Paste dirty text in tinymce

Hi, i've noticed a strange behavior in tiny:
one of our users converted a pdf in simple text file and then copy/pasted the text into tiny. He made some changes and saved it.
The view renders the text correctly, but when i try to edit that page, the widget breaks with this error:

*** ValueError: All strings must be XML compatible: Unicode or ASCII, no NULL bytes or control characters

The problem is that converted text has a control character (\x0c) that is invisible in the editor (unless you open it as source) and makes the object in a broken state because we can't edit it from the interface.

This problem happens also if i enable "paste as text" behavior in tiny.

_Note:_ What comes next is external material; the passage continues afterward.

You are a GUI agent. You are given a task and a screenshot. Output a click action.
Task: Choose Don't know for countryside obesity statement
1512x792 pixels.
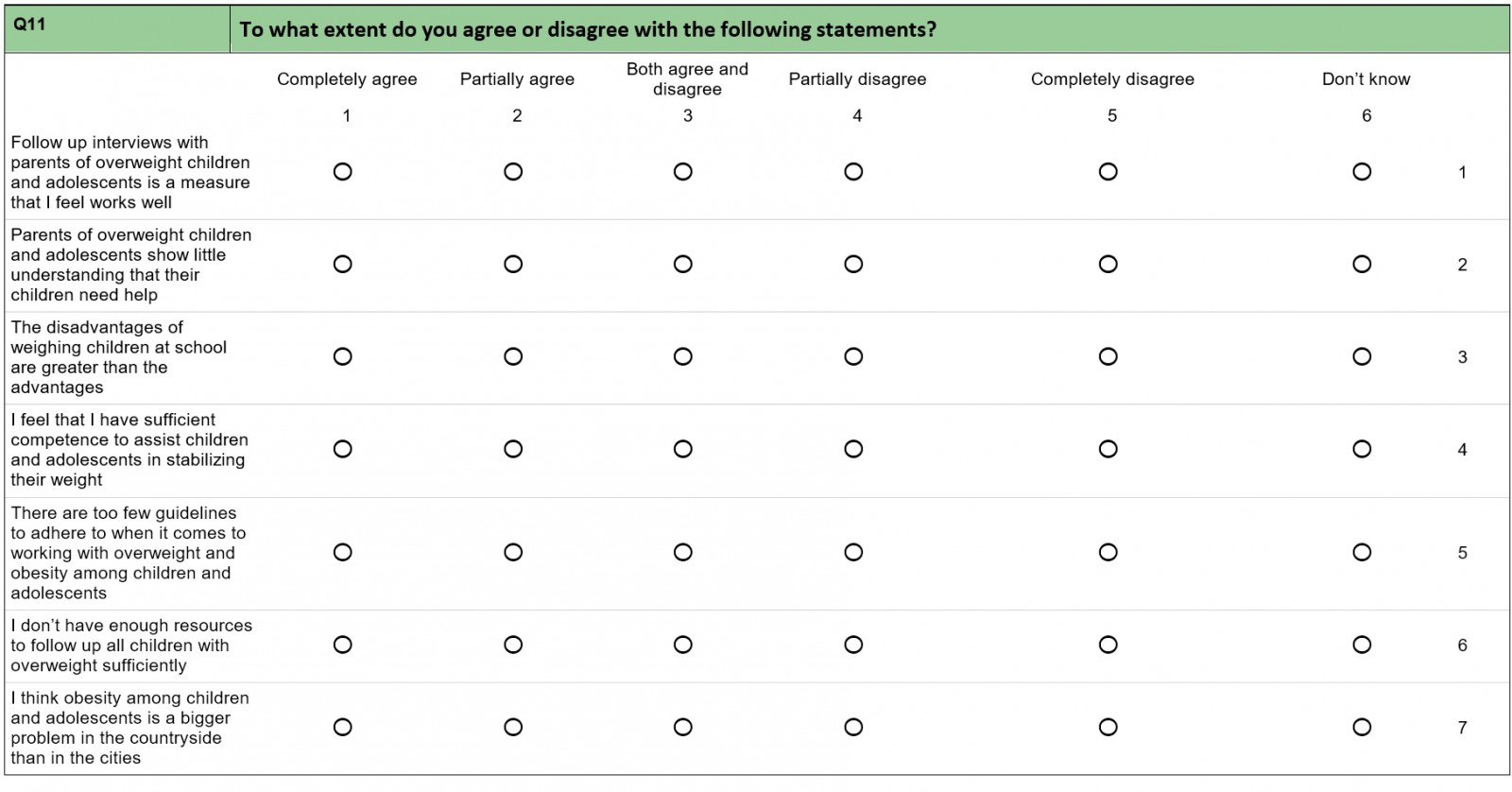(x=1362, y=727)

I thought that this feature was similar to the old beloved "paste as simple text" in previous tiny versions, but it seems not.

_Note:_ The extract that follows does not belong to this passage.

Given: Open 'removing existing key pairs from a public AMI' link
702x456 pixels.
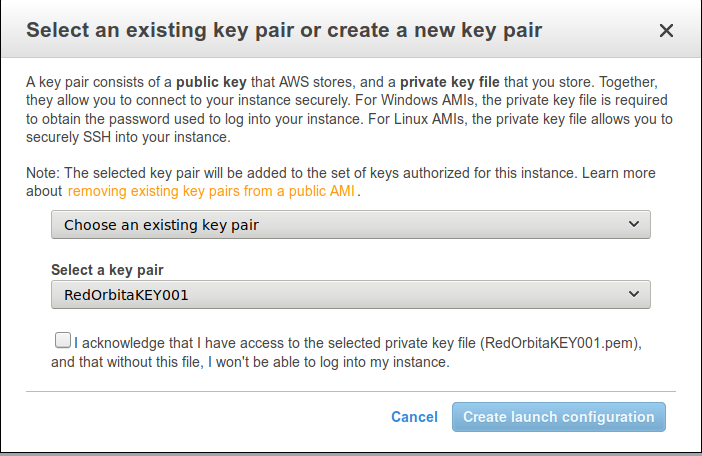Looking at the screenshot, I should [213, 191].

How can i avoid these problems?
Is there a way to safely customize tiny/mockup and perform a stricter validation, or it's better clean the value in TextareaWidget before set the value?

I think that this option just asks the browser to change the default format for the clipboard, and that's all. It is up to the browser to do the rest.
For the browser I use currently it zaps the images and remove html tags when asked for plain text but it does not strip invalid Xml characters (a Form Feed is a valid text character, and probably a valid html character - I lack the patience to read the w3c spec)

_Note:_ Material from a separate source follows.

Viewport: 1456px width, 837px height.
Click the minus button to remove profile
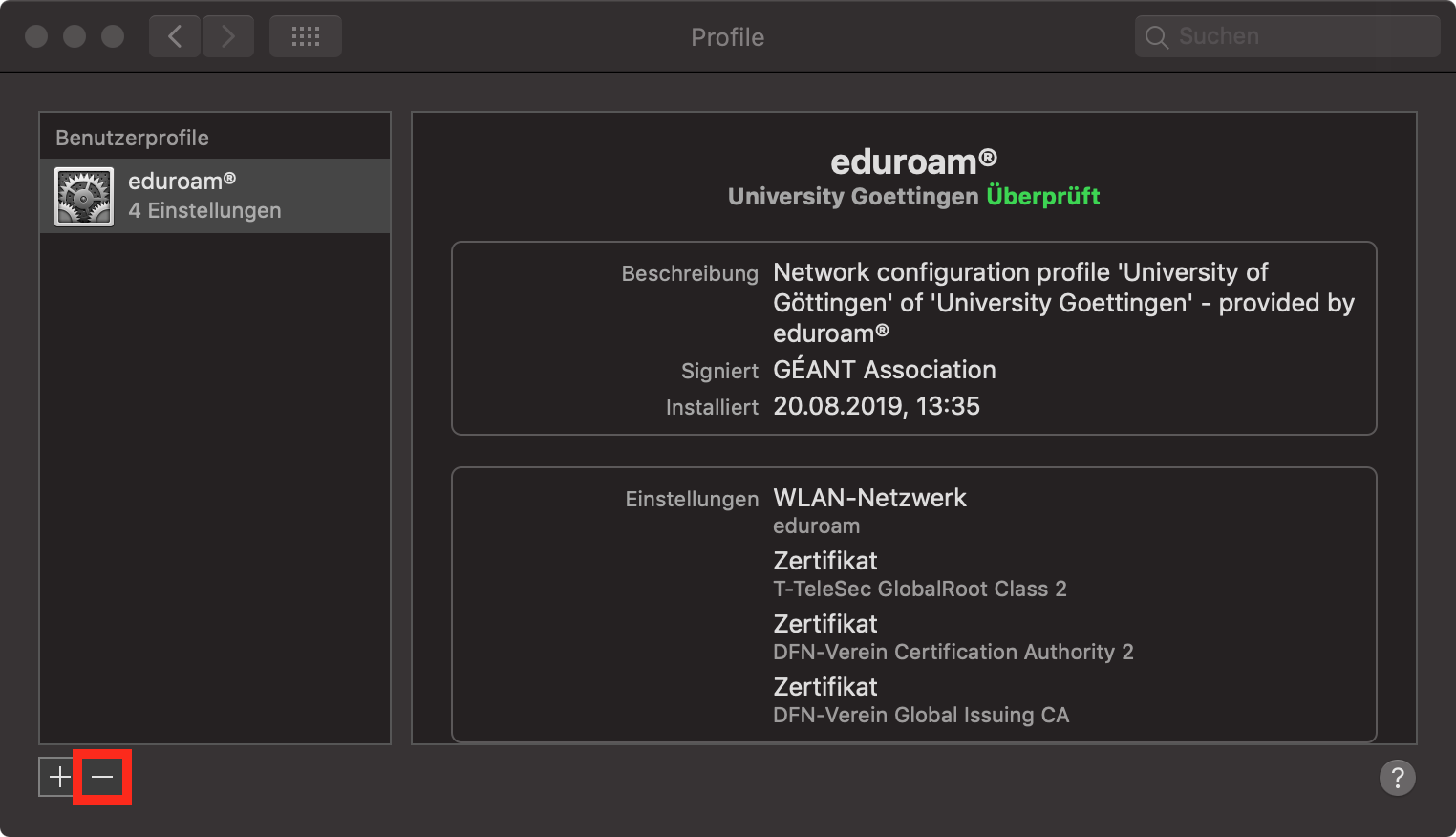tap(102, 777)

As of how to best fix this problem, you could write a Tinymce plugin but is it the right fix, probably not but I am not sure.

Anyway, here is one that seems to work for Plone 5.1.0 -> 5.1.2

(function () {
var cleanHtml = (function () {
  'use strict';

  var PluginManager = tinymce.util.Tools.resolve('tinymce.PluginManager');

  PluginManager.add('cleanHtml', function (editor, url) {

        editor.on('PastePreProcess', function(e) {
                e.content = e.content.replace(/[^\x09\x0A\x0D\x20-\xff\x85\u00A0-\uD7FF\uE000-\uFDCF\uFDF0-\uFFFD]/gm,'');

  function Plugin () {
  return Plugin;